二叉搜索树的节点删除算法

删除节点是二叉搜索树操作中最复杂的，但对有些应用又非常重要，有必要好好研究一下。

 

一个取巧的办法：在树节点中加入一个boolean字段，比如isDeleted。需要删除一个节点时就把这个字段置为true，其他操作比如find()在查找之前先判断这个节点是否已经标记为删除了，这样删除的节点将不会改变树的结构，当然这样做还会继续保留这种已经删除的节点。对某些应用场景，这种做法是有优势的，比如已经离职的员工档案要保留在员工记录中。

 

下面来实现这个删除节点的算法。首先列出树节点的数据结构：

 

/**
 * @author Sun Kui
 */
public class Node {
    // node key
    public int iData;
    // node value
    public double dData;
    public Node leftChild;
    public Node rightChild;

    public Node() {
        this(0, 0.0);
    }

    public Node(int id, double dd) {
        this.iData = id;
        this.dData = dd;
    }

    public void displayNode() {
        System.out.print('{');
        System.out.print(iData);
        System.out.print(", ");
        System.out.print(dData);
        System.out.print("} ");
    }
    
    @Override
    public String toString() {
        return iData + "=>" + dData;
    }
}

 

 

 

删除节点首先从查找要删除的节点入手：

 

        Node cur = root, parent = root;
        boolean isLeftChild = true;

        while (cur.iData != key) {
            parent = cur;
            if (key < cur.iData) {
                isLeftChild = true;
                cur = cur.leftChild;
            } else {
                isLeftChild = false;
                cur = cur.rightChild;
            }

            // no node to delete
            if (cur == null) {
                return false;
            }
        }

 

 

 

找到节点后，有三中可能的情况需要考虑：

    1.该节点是叶子节点

    2.该节点有一个子节点

    3.该节点有两个子节点

 

情况1：

要删除叶子节点，只需要改变该节点的父节点对应子字段的值，代码如下：

 

       if (cur.leftChild == null && cur.rightChild == null) {
            if (cur == root) {
                // remove root node
                root = null;
            } else if (isLeftChild) {
                cur.leftChild = null;
            } else {
                cur.rightChild = null;
            }
        }

 

 

情况2：

要删除的节点有一个子节点（左子节点或者右子节点），要从二叉搜索树中”剪断“这个节点，并把它的子节点连接到它的父节点上，这个过程要求改变父节点的适当引用，指向要删除的子节点。一共有4种情况：要删除的子节点可能有左子节点或者右子节点，并且每种情况中的要删除节点也可能是自己父节点的左子节点或者右子节点。另外还有一种特殊情况：被删除的节点可能是根节点，它没有父节点，只是被合适的子树代替。代码如下：

 

       else if (cur.leftChild == null) {
            // left child node is null
            if (cur == root) {
                root = cur.rightChild;
            } else if (isLeftChild) {
                parent.leftChild = cur.rightChild;
            } else {
                parent.rightChild = cur.rightChild;
            }
        } else if (cur.rightChild == null) {
            // right child node is null
            if (cur == root) {
                root = cur.leftChild;
            } else if (isLeftChild) {
                parent.leftChild = cur.leftChild;
            } else {
                parent.rightChild = cur.leftChild;
            }
        }

 

 

情况3：

要删除有两个子节点的节点，要用其中序后继节点来代替该节点。找后继节点的算法如下：首先找到初始节点的右子节点，它的关键字值一定比初始节点大。然后转到初始节点的右子节点的左子节点（如果有的话），然后继续到该左子节点的左子节点，顺着左子节点的路径一直向下找。这个路径的最后一个左子节点就是初始节点的后继。代码如下：

 

/**
     * Returns node with next highest value after node to delete goes to right
     * child, then right child's left descendants
     * 
     * This method assume that the node to delete has right child, for it's has
     * been checked in previous in delete() method.

数据集 ->
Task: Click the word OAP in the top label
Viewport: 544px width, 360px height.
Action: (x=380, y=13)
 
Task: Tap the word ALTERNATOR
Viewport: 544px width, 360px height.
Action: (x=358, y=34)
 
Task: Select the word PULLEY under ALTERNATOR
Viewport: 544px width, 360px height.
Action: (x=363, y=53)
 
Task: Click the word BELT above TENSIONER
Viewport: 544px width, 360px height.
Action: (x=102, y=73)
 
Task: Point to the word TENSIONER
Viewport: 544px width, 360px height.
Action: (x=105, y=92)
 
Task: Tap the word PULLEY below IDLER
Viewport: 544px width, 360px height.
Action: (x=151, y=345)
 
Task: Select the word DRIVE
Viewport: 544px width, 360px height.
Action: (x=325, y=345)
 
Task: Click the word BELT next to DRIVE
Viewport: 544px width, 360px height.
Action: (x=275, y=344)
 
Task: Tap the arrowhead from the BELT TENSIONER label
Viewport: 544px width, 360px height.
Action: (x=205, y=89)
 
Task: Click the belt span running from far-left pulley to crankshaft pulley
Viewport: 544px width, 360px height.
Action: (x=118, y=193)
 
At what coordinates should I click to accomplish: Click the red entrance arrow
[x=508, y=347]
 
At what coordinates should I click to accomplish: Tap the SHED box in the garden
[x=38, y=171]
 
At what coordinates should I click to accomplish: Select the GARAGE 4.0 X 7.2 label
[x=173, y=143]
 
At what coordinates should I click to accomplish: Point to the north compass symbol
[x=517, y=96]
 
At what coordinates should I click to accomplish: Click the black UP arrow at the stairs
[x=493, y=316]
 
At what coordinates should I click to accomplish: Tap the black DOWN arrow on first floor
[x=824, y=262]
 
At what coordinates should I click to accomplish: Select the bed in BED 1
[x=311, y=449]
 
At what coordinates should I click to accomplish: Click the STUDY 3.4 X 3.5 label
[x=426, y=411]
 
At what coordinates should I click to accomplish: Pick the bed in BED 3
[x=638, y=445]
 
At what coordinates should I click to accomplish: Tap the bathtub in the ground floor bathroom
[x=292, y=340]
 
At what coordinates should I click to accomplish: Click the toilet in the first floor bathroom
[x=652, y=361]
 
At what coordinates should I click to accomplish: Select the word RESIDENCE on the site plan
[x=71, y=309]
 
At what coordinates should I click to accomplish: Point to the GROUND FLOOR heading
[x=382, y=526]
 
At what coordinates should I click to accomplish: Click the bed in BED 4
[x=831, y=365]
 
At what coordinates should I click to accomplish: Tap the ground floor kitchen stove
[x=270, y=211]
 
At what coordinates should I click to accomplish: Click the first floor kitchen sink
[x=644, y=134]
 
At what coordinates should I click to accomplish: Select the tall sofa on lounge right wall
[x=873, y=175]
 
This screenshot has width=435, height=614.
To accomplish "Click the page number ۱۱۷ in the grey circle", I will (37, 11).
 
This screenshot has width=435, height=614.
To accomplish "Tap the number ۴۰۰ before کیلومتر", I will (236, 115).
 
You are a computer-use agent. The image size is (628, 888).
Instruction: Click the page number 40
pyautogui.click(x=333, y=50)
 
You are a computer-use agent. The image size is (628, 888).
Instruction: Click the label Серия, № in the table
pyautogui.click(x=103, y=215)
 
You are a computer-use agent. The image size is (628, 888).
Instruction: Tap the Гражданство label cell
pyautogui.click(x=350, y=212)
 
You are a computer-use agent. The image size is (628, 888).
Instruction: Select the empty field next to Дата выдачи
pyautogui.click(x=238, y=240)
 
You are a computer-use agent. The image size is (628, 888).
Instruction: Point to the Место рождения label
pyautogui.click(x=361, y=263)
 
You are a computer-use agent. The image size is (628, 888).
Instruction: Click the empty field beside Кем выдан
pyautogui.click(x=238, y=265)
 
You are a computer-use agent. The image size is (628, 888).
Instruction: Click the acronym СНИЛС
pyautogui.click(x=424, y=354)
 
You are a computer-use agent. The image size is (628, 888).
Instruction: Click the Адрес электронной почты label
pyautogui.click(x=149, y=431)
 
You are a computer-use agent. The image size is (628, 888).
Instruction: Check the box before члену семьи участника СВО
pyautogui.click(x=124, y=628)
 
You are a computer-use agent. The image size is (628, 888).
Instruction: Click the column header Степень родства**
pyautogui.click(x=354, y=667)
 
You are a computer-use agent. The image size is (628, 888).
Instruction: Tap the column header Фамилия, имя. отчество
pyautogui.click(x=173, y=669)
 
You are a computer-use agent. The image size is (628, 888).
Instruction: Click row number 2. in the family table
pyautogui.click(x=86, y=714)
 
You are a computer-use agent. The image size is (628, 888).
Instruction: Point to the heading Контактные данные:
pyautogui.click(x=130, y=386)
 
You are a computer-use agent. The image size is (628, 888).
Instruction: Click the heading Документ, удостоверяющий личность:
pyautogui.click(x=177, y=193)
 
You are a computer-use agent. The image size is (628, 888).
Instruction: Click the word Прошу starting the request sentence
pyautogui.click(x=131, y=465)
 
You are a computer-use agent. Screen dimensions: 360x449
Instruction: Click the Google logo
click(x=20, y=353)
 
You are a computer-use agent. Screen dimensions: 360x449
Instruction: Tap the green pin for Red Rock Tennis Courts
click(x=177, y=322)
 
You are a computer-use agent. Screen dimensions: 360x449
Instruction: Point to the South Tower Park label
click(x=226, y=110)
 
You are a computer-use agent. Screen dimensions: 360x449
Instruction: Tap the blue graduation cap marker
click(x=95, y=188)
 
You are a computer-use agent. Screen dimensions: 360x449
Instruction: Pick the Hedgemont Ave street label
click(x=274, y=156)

题目要求 -> 请从这篇讲二叉搜索树节点删除的文章停下的地方接着往下写。 上面的记录在这里不起任何作用。

练习结果 ->
     * 
     * @param node
     *            to delete
     */
    private Node getSuccessor(Node delNode) {
        Node successorParent = delNode;
        Node successor = delNode;
        // go to right child of node to delete
        Node current = delNode.rightChild;

        // loop until no more left children
        while (current != null) {
            successorParent = successor;
            successor = current;
            // go to left child
            current = current.leftChild;
        }

        // if successor is not right child, make connections,prepared for deletion
        if (successor != delNode.rightChild) {
            successorParent.leftChild = successor.rightChild;
            successor.rightChild = delNode.rightChild;
        }

        return successor;
    }

 

找到后继节点以后，后继节点可能与要删除的节点有两种位置关系：后继节点可能是要删除节点的右子节点，也可能是其左子孙节点。如果是右子节点情况就简单了一些，只需要把以后继节点为根的子数移到要删除节点的位置。否则要进行更复杂的操作，情形3的完整代码如下：

 

    else {
            // two children, so replace with in-order successor
            // get successor
            Node successor = getSuccessor(cur);

            // connect parent of current to successor instead
            if (cur == root) {
                root = successor;
            } else if (isLeftChild) {
                parent.leftChild = successor;
            } else {
                parent.rightChild = successor;
            }
            // connect successor to current's left child
            successor.leftChild = cur.leftChild;
        }
        return true;

 

请注意，getSuccessor()的代码中，已经完整了删除的部分操作。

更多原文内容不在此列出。